Chiefsgirl nods and settles back on her barstool

"Are you on Santa's good-boy's list or bad-boy's list this year?", says Aylisa with a wink.

Chiefsgirl laughs

"Depends...girls/women call me a bad boy.", says Chewbacon.

"...other people say I'm a good kid.", smiles Chewbacon.

Breyer just nods and says, "Meh."

"So, whoever gets to Santa first with my report of conduct will determine that.", says

Chewbacon.

"Do you have any plans to become a duke eventually?", asks Chiefsgirl.

Breyer sends a tightbeam promptly.

"Not at the moment...Fed is too small for me to want to try that.", says Chewbacon.

Brenda giggles

Breyer asks, "Too Small?"

"If there's a big population expansion--maybe", says Chewbacon.

"tune off", says Chewbacon.

Chewbacon exclaims, "oops!"

"hehe", says Bsacarl.

Xxyl smiles.

Breyer grins and exlaims, "Meh!"

Chewbacon smiles, "Feh..."

"Questions? Comments?

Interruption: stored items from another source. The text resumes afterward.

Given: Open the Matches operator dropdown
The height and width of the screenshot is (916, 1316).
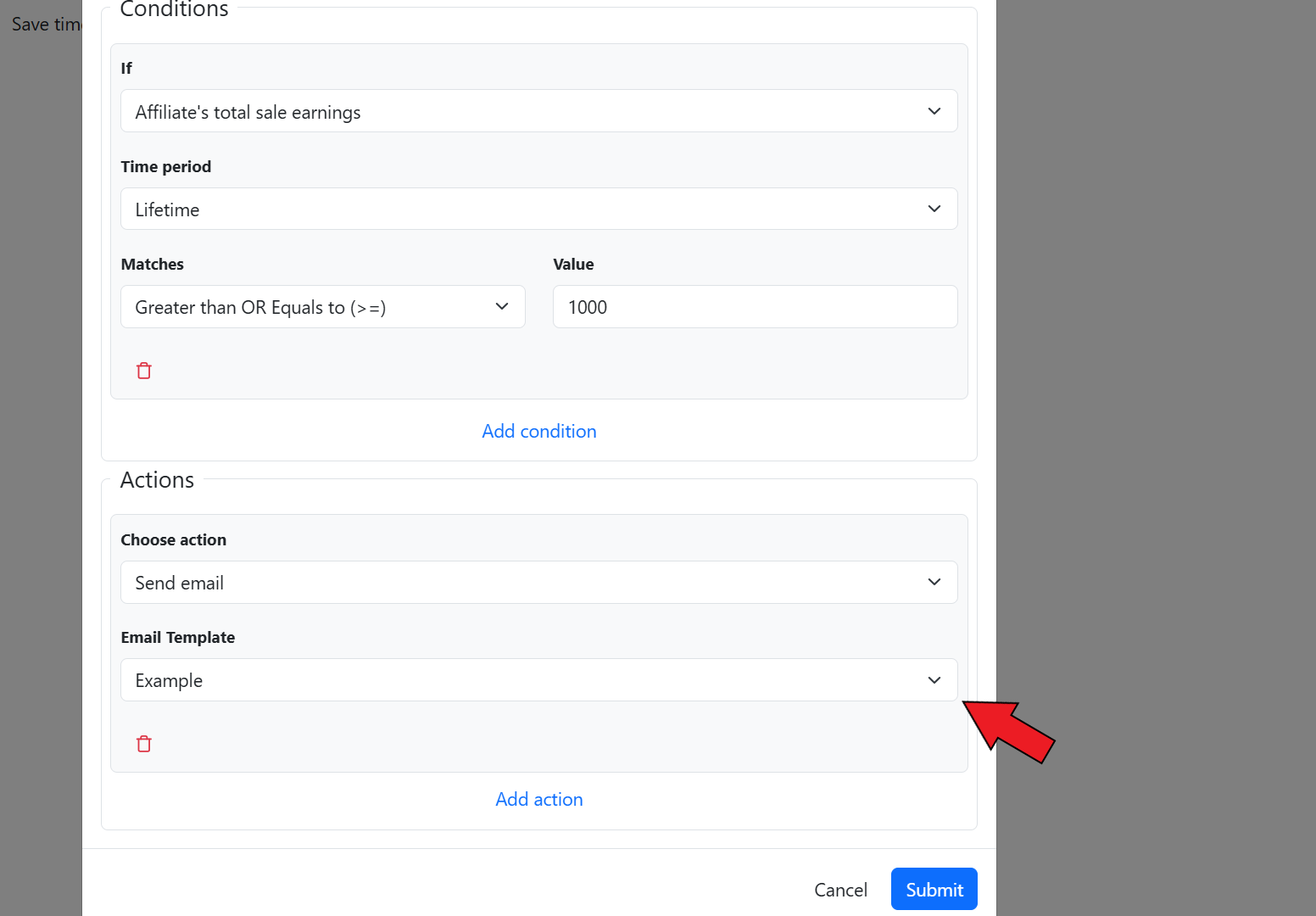Looking at the screenshot, I should (322, 307).
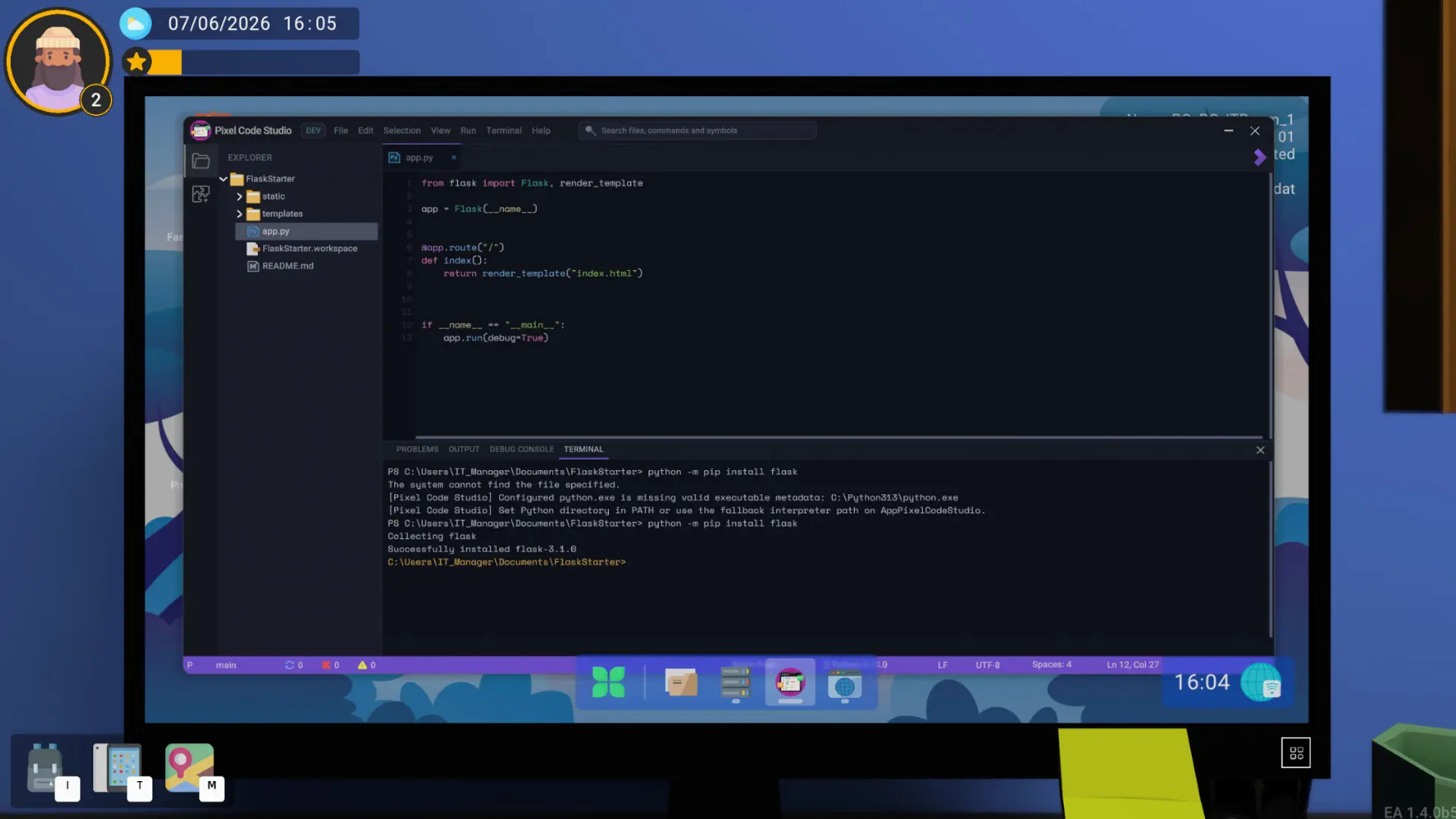Open the Extensions puzzle icon in the sidebar

201,194
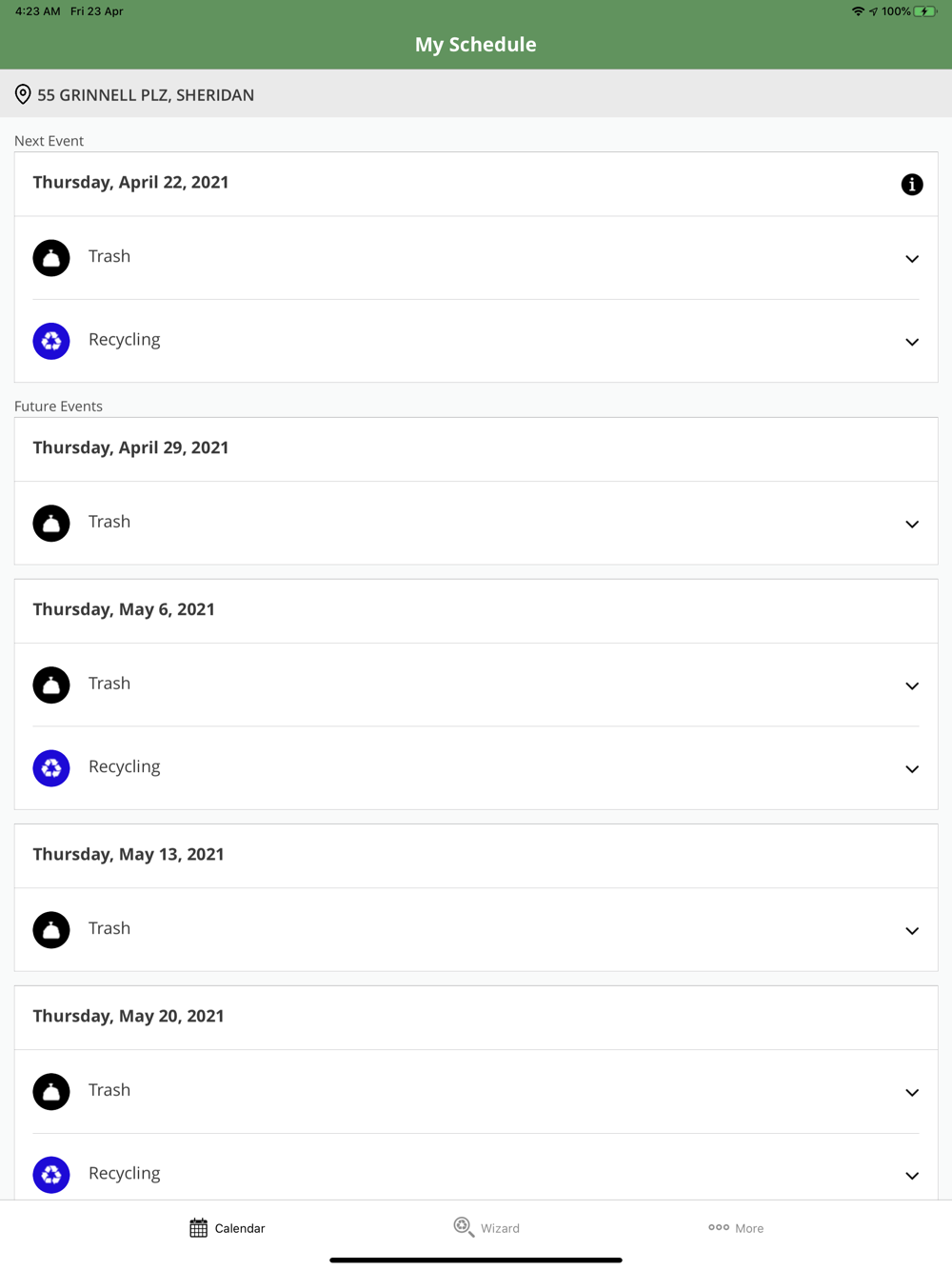
Task: Open the More tab
Action: pyautogui.click(x=736, y=1228)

Death threats?", asks Chewbacon.

Quqi raises his hand, waving it

Breyer asks, "What was your inspiration for your planet?"

"At first it was Italy...I've always liked the climate there and the morning fogs around the

southern coasts...", says Chewbacon.

"...I tried a new theme with underwater habitats, but after I took it off paper and put it into Fed, it really wasn't what I thought it would be.", says Chewbacon.

Aylisa asks, "Whom are your fed mentors?"

Chewbacon says, "Lark and Santiago."

Chewbacon frowns and says, "Both DD'ed without telling me."

Aylisa eeps

Aylisa has given Chewbacon a friendly hug!

Chiefsgirl asks, "Did you have a question Quqi?"

Chewbacon mumbles, "Probably a death threat..."

"yes, your most thrilling fed moment, Chewie?", asks Quqi.

"Most thrilling?", asks Chewbacon.

Quqi says, "sure"

"Would most entertaining count?", asks Chewbacon.

"sure", smiles Quqi.

"Condor...channel 9...making that fool of himself.", smiles Chewbacon.

Aylisa laughs

Zrasputin nods and smiles

"I think that was a field day for danny.", says Chewbacon.

"Another mentor: Galadriel", says Chewbacon.

Aylisa asks, "wonder what ever happened to him?"

Chewbacon says, "She really help me understand PO-hood."

Chewbacon winks and says, "Something bad happened to him, Aylisa...just something bad"

Zrasputin asks, "How did she help you Chewie?"

Aylisa tries not to look too happy.

Chewbacon says, "She tought me about production points, stock piles, etc."

"...except in a more indepth instruction.", says Chewbacon.

"What's your general take on Fed's economics?", asks Zrasputin.

Chewbacon blinks

Chewbacon asks, "You mean how I look at it?"

"Right, do you see economics in fed as critical, important, irrelevant?", asks Zrasputin.

Zrasputin asks, "And how do you tend to deal with your own planet's economy?"

"I see it in different ways.", says Chewbacon.

Chewbacon says, "I see it in different ways."

Chiefsgirl thinks CB sees it in different ways

Quqi smiles, "hey, Zras, he was a thane forever..he loves his ex"

Peaceful? Ahem, not me. Disturbed, Chewbacon has just disappeared.

Peaceful? Ahem, not me. Disturbed, Chewbacon has just appeared.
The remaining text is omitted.